Sentinel Lymph Nodes(SLN) in Endometrial Cancer: The Relationship Between Primary Tumor Histology, SLN Metastasis Size, and Non-sentinel Node Metastasis
Jessica A. Kennard1, Amanda J. Stephens1, Sarfraz Ahmad1, Xiang Zhu2, Charanjeet Singh3, Nathalie D. McKenzie1, James E. Kendrick1, Robert W. Holloway1
1Gynecologic Oncology Program,2Center for Collaborative Research,3Department of Pathology & Laboratory Medicine, AdventHealth Cancer Institute, Orlando, FL 32804
Objectives:To examine sentinel lymph node pathology and describe relationships to uterine pathology, non-sentinel pelvic lymph nodes and para-aortic lymph nodes.
Methods:Patients with apparent uterine-confined endometrial cancer underwent robotic hysterectomy, SLN mapping, completion pelvic lymphadenectomy (LND) and para-aortic (PaLND) directed by frozen section. Patients were risk stratified by histology: low-risk (LR) endometrioid <50% depth-of-invasion (DOI), intermediate-risk (IR) endometrioid >50% DOI and high-risk (HR) type II histology for comparison to other pelvic/aortic metastases.

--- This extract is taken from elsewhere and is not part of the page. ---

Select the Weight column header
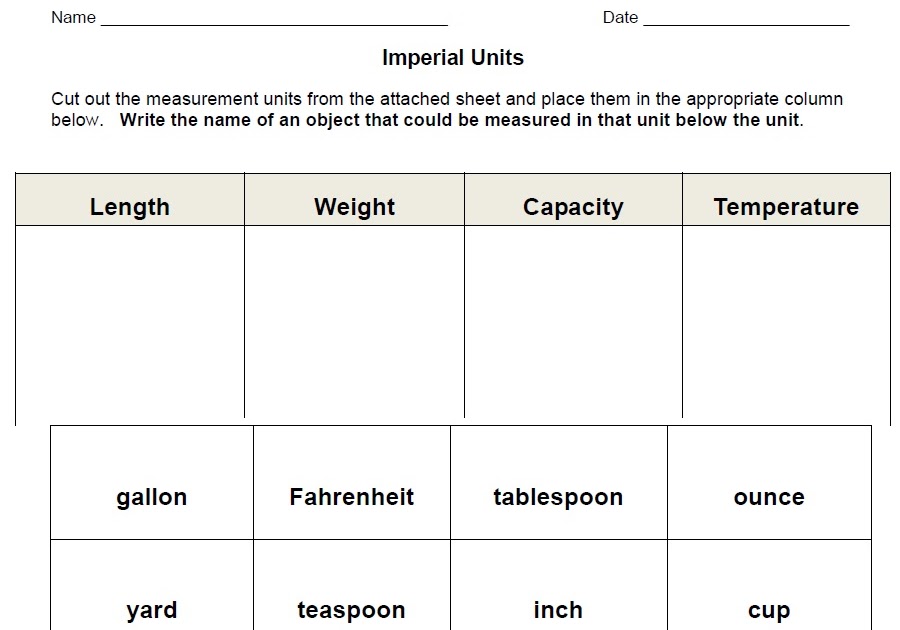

Results:414 patients were stratified: 275 LR, 80 IR and 59 HR cases. PaLND was performed in 84.2% of IR/HR patients and 25.1% LR patients. Pelvic node metastasis was detected in 11.6% LR, 50.0% IR and 39.0% HR patients. PaLN metastasis was detected in 2.9% LR, 11.3% IR and 16.9% HR patients. Proportionally, isolated tumor cells (ITC) SLNs were more common in LR or IR vs. HR group (51.6% and 44.7% vs. 15.0%, p<0.05). The SLN false negative rates (FNR) were 0% LR, 2.5% IR and 5.1% HR. Non-sentinel pelvic node metastases were present in 28 (31.5%) of all SLN+ cases, but only 3 (8.3%) of SLN with ITC. PaLN metastasis were found in 18.8% LR, 11.8% IR and 33.3% HR cases with ITC SLNs. After controlling for DOI, lymphovascular space invasion (LVSI), and grade, ITC-positive SLNs had a significant association with non-sentinel pelvic and aortic metastasis (p=0.03 and p=0.008, respectively).
Conclusions:Patients with HR histology have more micro/macro-metastases in both SLNs and non-SLN metastases compared to LR/IR patients. SLN ITCs were associated with a clinically significant incidence of PaLN metastasis across all histology risk groups. There were no cases of isolated aortic node metastasis in this study. SLN mapping had an increased, although clinically acceptable, FNR in the HR cohort compared to LR patients.